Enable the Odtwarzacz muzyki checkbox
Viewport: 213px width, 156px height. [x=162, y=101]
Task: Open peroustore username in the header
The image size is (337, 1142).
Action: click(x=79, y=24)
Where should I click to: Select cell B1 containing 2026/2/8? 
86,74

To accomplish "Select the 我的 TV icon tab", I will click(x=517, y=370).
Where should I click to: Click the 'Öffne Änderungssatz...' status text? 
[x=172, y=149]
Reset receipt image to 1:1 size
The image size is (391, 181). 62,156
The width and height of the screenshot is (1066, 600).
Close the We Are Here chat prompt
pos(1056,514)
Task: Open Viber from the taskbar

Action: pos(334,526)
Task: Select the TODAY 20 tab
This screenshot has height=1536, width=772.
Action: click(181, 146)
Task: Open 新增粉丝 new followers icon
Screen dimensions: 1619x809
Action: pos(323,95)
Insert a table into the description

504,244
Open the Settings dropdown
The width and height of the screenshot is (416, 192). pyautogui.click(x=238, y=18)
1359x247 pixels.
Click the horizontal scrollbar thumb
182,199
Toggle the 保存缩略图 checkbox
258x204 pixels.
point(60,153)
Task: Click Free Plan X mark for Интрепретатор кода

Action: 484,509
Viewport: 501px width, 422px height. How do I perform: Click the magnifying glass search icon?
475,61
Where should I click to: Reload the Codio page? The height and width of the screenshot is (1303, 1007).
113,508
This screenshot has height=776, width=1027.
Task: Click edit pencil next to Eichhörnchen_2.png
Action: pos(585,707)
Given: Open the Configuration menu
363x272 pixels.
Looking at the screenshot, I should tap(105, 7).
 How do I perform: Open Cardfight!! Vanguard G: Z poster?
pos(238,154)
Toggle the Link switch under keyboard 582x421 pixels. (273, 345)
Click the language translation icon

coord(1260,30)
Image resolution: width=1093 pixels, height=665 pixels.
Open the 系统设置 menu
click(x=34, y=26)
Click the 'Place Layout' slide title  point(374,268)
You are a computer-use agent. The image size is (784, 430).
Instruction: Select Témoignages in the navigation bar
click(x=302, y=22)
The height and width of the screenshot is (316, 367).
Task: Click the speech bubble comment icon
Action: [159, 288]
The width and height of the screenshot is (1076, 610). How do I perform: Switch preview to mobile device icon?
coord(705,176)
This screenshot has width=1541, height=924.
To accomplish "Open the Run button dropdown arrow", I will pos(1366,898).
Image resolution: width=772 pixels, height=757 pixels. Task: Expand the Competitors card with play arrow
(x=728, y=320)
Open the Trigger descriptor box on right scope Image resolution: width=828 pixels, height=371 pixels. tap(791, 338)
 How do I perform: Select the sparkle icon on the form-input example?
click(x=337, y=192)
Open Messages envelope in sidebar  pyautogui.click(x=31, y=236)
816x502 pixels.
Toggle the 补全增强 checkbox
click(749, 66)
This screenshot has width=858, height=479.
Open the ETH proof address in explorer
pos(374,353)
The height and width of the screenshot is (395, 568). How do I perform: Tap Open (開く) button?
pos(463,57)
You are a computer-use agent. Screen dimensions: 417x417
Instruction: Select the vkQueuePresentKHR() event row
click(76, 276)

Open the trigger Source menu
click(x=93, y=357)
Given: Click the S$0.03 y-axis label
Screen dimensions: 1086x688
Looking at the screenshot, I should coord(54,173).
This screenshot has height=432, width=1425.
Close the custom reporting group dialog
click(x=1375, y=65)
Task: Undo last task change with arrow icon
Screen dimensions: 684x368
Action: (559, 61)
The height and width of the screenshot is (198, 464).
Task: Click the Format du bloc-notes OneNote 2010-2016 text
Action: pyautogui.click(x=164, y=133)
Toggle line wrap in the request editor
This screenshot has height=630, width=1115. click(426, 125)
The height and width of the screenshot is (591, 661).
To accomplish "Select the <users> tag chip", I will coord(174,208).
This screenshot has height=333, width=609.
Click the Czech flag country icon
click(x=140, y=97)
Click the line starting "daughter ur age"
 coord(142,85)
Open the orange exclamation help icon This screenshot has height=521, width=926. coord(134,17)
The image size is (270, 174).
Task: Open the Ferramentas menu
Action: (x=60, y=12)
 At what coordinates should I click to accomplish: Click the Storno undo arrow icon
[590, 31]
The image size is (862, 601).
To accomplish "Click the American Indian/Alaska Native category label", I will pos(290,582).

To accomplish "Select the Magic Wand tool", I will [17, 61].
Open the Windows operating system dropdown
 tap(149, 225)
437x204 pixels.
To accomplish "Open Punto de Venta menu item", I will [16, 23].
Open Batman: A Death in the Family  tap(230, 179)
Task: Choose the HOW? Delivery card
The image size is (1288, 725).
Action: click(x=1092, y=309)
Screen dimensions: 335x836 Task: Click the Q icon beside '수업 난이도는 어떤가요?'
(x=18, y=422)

......

▶ **Zadanie do wykonania**:
Przepisz cały powyższy listing wiernie, linijka po linijce, bez żadnych zmian.

▶ **Wynik zadania**:
Enable the Odtwarzacz muzyki checkbox
Viewport: 213px width, 156px height. [x=162, y=101]
Task: Open peroustore username in the header
The image size is (337, 1142).
Action: click(x=79, y=24)
Where should I click to: Select cell B1 containing 2026/2/8? 
86,74

To accomplish "Select the 我的 TV icon tab", I will click(x=517, y=370).
Where should I click to: Click the 'Öffne Änderungssatz...' status text? 
[x=172, y=149]
Reset receipt image to 1:1 size
The image size is (391, 181). 62,156
The width and height of the screenshot is (1066, 600).
Close the We Are Here chat prompt
pos(1056,514)
Task: Open Viber from the taskbar

Action: pos(334,526)
Task: Select the TODAY 20 tab
This screenshot has height=1536, width=772.
Action: click(181, 146)
Task: Open 新增粉丝 new followers icon
Screen dimensions: 1619x809
Action: pos(323,95)
Insert a table into the description

504,244
Open the Settings dropdown
The width and height of the screenshot is (416, 192). pyautogui.click(x=238, y=18)
1359x247 pixels.
Click the horizontal scrollbar thumb
182,199
Toggle the 保存缩略图 checkbox
258x204 pixels.
point(60,153)
Task: Click Free Plan X mark for Интрепретатор кода

Action: 484,509
Viewport: 501px width, 422px height. How do I perform: Click the magnifying glass search icon?
475,61
Where should I click to: Reload the Codio page? The height and width of the screenshot is (1303, 1007).
113,508
This screenshot has height=776, width=1027.
Task: Click edit pencil next to Eichhörnchen_2.png
Action: pos(585,707)
Given: Open the Configuration menu
363x272 pixels.
Looking at the screenshot, I should tap(105, 7).
 How do I perform: Open Cardfight!! Vanguard G: Z poster?
pos(238,154)
Toggle the Link switch under keyboard 582x421 pixels. (273, 345)
Click the language translation icon

coord(1260,30)
Image resolution: width=1093 pixels, height=665 pixels.
Open the 系统设置 menu
click(x=34, y=26)
Click the 'Place Layout' slide title  point(374,268)
You are a computer-use agent. The image size is (784, 430).
Instruction: Select Témoignages in the navigation bar
click(x=302, y=22)
The height and width of the screenshot is (316, 367).
Task: Click the speech bubble comment icon
Action: [159, 288]
The width and height of the screenshot is (1076, 610). How do I perform: Switch preview to mobile device icon?
coord(705,176)
This screenshot has width=1541, height=924.
To accomplish "Open the Run button dropdown arrow", I will pos(1366,898).
Image resolution: width=772 pixels, height=757 pixels. Task: Expand the Competitors card with play arrow
(x=728, y=320)
Open the Trigger descriptor box on right scope Image resolution: width=828 pixels, height=371 pixels. tap(791, 338)
 How do I perform: Select the sparkle icon on the form-input example?
click(x=337, y=192)
Open Messages envelope in sidebar  pyautogui.click(x=31, y=236)
816x502 pixels.
Toggle the 补全增强 checkbox
click(749, 66)
This screenshot has width=858, height=479.
Open the ETH proof address in explorer
pos(374,353)
The height and width of the screenshot is (395, 568). How do I perform: Tap Open (開く) button?
pos(463,57)
You are a computer-use agent. Screen dimensions: 417x417
Instruction: Select the vkQueuePresentKHR() event row
click(76, 276)

Open the trigger Source menu
click(x=93, y=357)
Given: Click the S$0.03 y-axis label
Screen dimensions: 1086x688
Looking at the screenshot, I should coord(54,173).
This screenshot has height=432, width=1425.
Close the custom reporting group dialog
click(x=1375, y=65)
Task: Undo last task change with arrow icon
Screen dimensions: 684x368
Action: (559, 61)
The height and width of the screenshot is (198, 464).
Task: Click the Format du bloc-notes OneNote 2010-2016 text
Action: pyautogui.click(x=164, y=133)
Toggle line wrap in the request editor
This screenshot has height=630, width=1115. click(426, 125)
The height and width of the screenshot is (591, 661).
To accomplish "Select the <users> tag chip", I will coord(174,208).
This screenshot has height=333, width=609.
Click the Czech flag country icon
click(x=140, y=97)
Click the line starting "daughter ur age"
 coord(142,85)
Open the orange exclamation help icon This screenshot has height=521, width=926. coord(134,17)
The image size is (270, 174).
Task: Open the Ferramentas menu
Action: (x=60, y=12)
 At what coordinates should I click to accomplish: Click the Storno undo arrow icon
[590, 31]
The image size is (862, 601).
To accomplish "Click the American Indian/Alaska Native category label", I will pos(290,582).

To accomplish "Select the Magic Wand tool", I will [17, 61].
Open the Windows operating system dropdown
 tap(149, 225)
437x204 pixels.
To accomplish "Open Punto de Venta menu item", I will [16, 23].
Open Batman: A Death in the Family  tap(230, 179)
Task: Choose the HOW? Delivery card
The image size is (1288, 725).
Action: click(x=1092, y=309)
Screen dimensions: 335x836 Task: Click the Q icon beside '수업 난이도는 어떤가요?'
(x=18, y=422)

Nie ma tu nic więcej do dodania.